## TASK ITEM:
Please determine the number of lines in the material below that contain the word "tweet", and state it alone.

## DATA:
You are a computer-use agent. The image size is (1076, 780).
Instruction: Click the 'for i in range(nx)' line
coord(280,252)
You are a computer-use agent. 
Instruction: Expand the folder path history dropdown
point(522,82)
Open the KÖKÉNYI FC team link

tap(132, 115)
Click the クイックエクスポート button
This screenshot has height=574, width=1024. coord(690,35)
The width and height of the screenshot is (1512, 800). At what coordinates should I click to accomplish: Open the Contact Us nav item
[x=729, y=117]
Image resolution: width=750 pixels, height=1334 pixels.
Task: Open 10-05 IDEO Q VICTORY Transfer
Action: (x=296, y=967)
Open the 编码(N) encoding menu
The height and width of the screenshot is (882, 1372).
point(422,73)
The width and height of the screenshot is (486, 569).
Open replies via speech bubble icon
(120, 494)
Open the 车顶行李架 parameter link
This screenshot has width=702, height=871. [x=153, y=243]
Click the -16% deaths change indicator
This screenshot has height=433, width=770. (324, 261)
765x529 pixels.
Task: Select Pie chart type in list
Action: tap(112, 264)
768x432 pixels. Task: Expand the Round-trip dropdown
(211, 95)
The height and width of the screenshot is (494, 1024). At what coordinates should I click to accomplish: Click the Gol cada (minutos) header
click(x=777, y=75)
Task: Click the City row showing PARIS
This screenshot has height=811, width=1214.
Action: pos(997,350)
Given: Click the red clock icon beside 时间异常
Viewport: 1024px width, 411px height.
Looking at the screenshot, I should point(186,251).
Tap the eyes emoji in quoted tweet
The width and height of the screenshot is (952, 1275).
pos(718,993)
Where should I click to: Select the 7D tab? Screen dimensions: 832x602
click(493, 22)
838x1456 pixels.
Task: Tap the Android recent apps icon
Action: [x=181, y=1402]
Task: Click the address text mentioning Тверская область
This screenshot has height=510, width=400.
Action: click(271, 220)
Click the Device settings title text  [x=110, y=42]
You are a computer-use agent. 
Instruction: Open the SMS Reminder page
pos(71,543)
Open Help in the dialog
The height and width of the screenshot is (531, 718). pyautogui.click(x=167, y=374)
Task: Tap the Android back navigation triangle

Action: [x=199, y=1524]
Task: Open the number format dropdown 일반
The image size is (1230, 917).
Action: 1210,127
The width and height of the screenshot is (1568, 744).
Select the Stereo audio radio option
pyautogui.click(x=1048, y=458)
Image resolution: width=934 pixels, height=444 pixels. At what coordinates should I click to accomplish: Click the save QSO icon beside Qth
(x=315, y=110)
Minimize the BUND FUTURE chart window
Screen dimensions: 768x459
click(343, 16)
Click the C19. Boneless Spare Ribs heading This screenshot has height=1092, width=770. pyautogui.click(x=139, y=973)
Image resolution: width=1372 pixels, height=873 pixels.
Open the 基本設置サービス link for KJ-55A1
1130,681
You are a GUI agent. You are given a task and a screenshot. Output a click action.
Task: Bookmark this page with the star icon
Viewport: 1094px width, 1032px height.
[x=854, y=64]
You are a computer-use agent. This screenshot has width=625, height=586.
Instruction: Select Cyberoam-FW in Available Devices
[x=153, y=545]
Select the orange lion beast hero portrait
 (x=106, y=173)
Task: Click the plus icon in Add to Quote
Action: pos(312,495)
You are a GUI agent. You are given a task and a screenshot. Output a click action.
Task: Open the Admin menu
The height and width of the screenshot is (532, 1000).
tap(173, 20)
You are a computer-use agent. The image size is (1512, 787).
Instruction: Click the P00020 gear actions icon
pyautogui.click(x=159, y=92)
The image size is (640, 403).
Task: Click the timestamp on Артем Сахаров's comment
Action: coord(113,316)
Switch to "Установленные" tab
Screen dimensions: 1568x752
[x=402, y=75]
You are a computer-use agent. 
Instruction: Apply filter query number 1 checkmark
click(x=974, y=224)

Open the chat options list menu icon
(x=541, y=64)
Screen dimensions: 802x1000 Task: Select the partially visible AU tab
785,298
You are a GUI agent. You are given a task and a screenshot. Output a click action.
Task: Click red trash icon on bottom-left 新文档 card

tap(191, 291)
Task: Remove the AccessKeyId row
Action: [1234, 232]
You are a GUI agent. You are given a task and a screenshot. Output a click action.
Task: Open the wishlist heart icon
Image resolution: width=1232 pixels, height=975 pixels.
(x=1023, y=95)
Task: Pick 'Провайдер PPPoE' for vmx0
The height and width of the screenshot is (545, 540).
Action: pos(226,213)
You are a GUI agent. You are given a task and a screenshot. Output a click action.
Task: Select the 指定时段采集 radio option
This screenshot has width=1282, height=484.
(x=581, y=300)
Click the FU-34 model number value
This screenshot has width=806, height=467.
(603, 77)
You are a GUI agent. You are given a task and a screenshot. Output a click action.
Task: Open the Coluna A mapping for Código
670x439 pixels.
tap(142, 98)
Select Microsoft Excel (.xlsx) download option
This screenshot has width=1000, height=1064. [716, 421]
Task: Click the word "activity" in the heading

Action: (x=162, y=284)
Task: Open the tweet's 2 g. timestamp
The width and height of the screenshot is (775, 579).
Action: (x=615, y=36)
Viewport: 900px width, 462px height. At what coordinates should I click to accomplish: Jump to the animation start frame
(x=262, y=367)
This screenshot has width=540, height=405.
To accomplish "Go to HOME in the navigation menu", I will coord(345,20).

## RESPONSE AREA:
2